The letter is similar to one thousands of employees had signed in protest of Project Maven, a United States military contract that Google decided in June not to renew. Hundreds of the company's employees have written to headquarters to protest the project, which they say raises "urgent moral and ethical questions".

At the company meeting on Thursday, Pichai said that Google has been "very open about our desire to do more in China", and that the team "has been in an exploration stage for quite a while now" and "exploring many options", CNBC reported.

Over 1,400 employees reportedly signed a petition demanding more insight into the project.

Company executives have not commented publicly on Dragonfly and the remarks at the company meeting are the first time the project has been mentioned since details about it were leaked. Google now has more than 700 employees in China.

We reached out to Google but had not heard back at time of writing.

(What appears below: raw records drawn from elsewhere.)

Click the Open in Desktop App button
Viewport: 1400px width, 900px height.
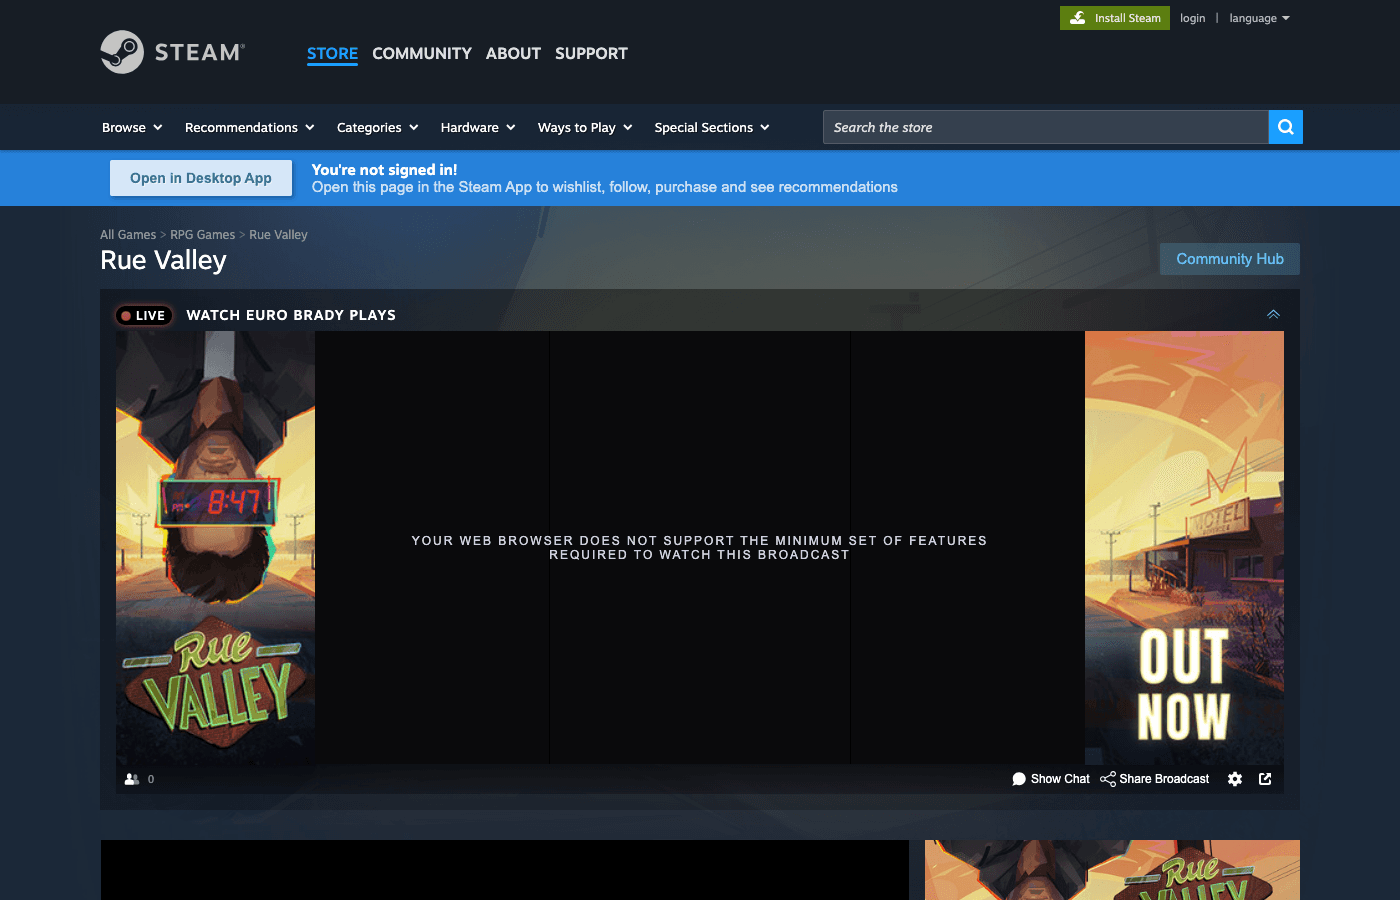coord(200,177)
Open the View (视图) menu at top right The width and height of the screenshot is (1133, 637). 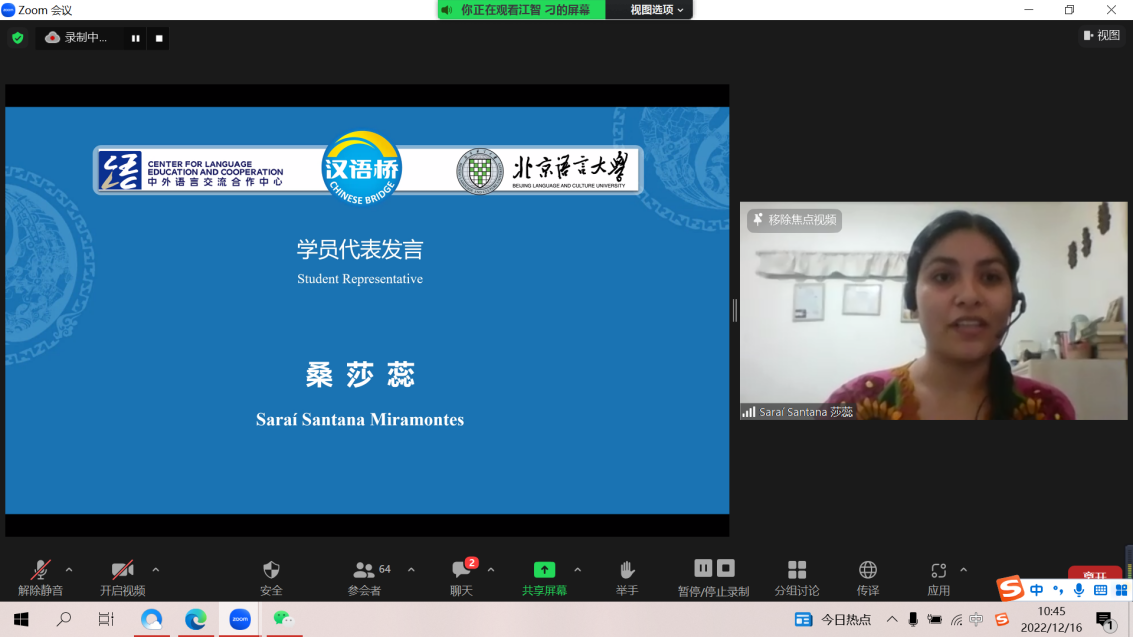click(1102, 36)
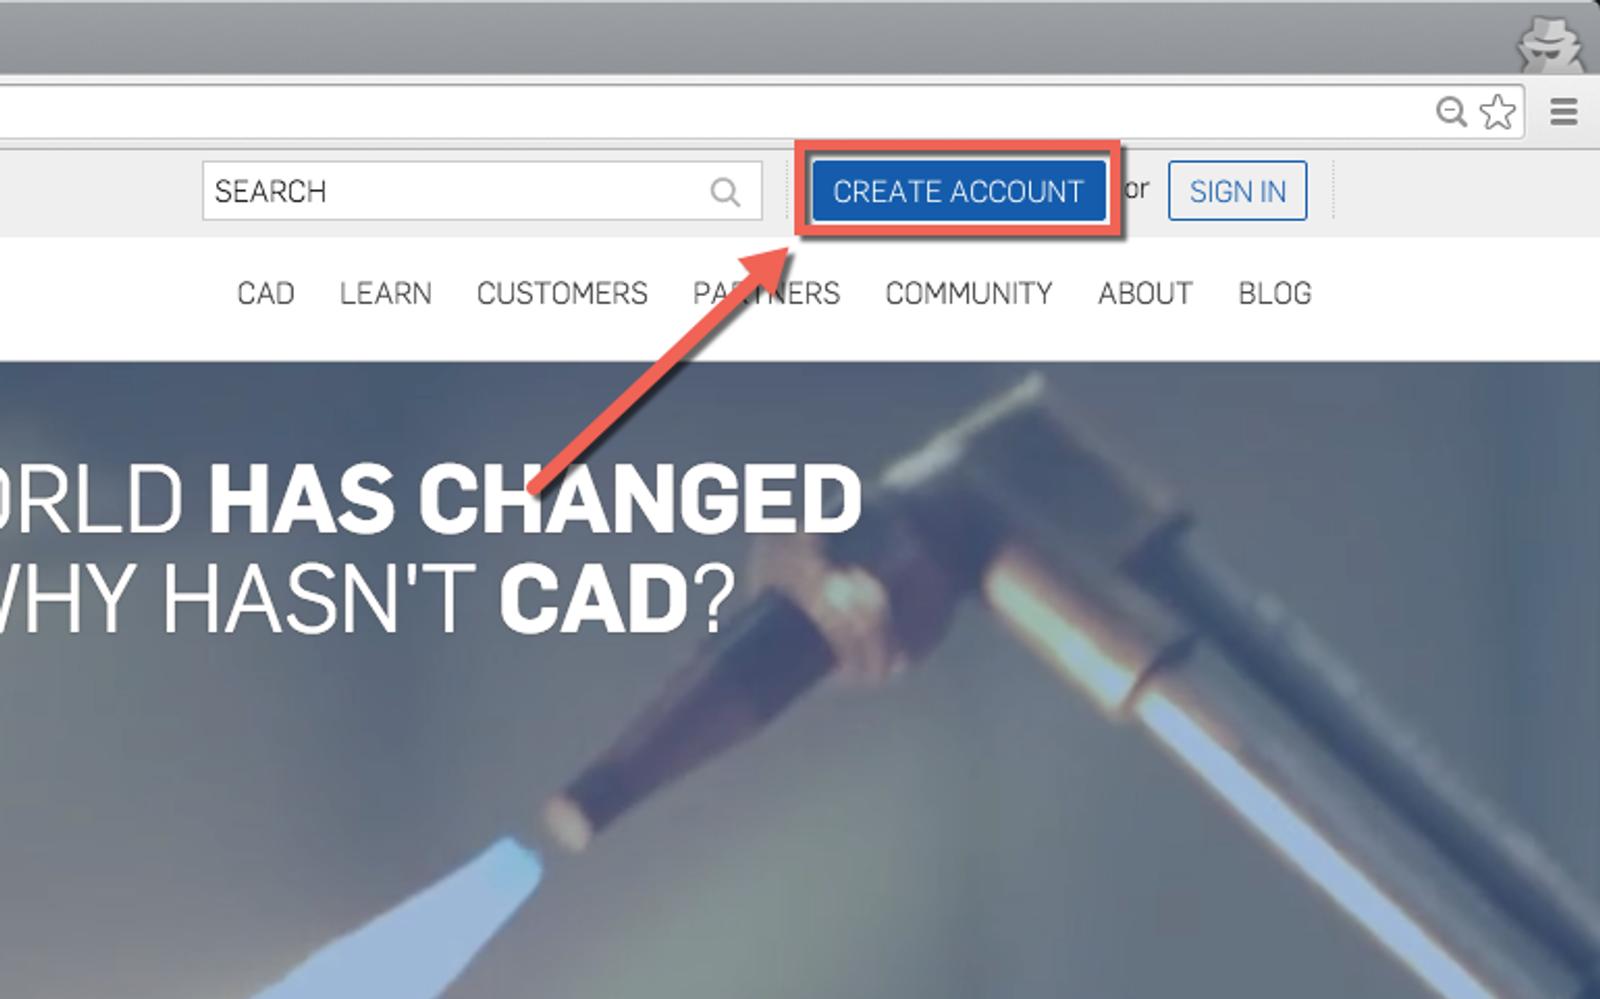Bookmark this page with the star icon
Screen dimensions: 1600x999
1497,111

The government would have to approve its return and it has kept US technology firms like Facebook at arm's length, opting instead to work closely with homegrown internet behemoths.

However, Pichai did hint at doing more in the country which is infamous for its restrictive internet policies.

Google now has no presence in China after it removed itself in 2010 over censorship concerns. If anything, China has only tightened its controls in the last eight years - leaving the company in a bind for how to justify its return.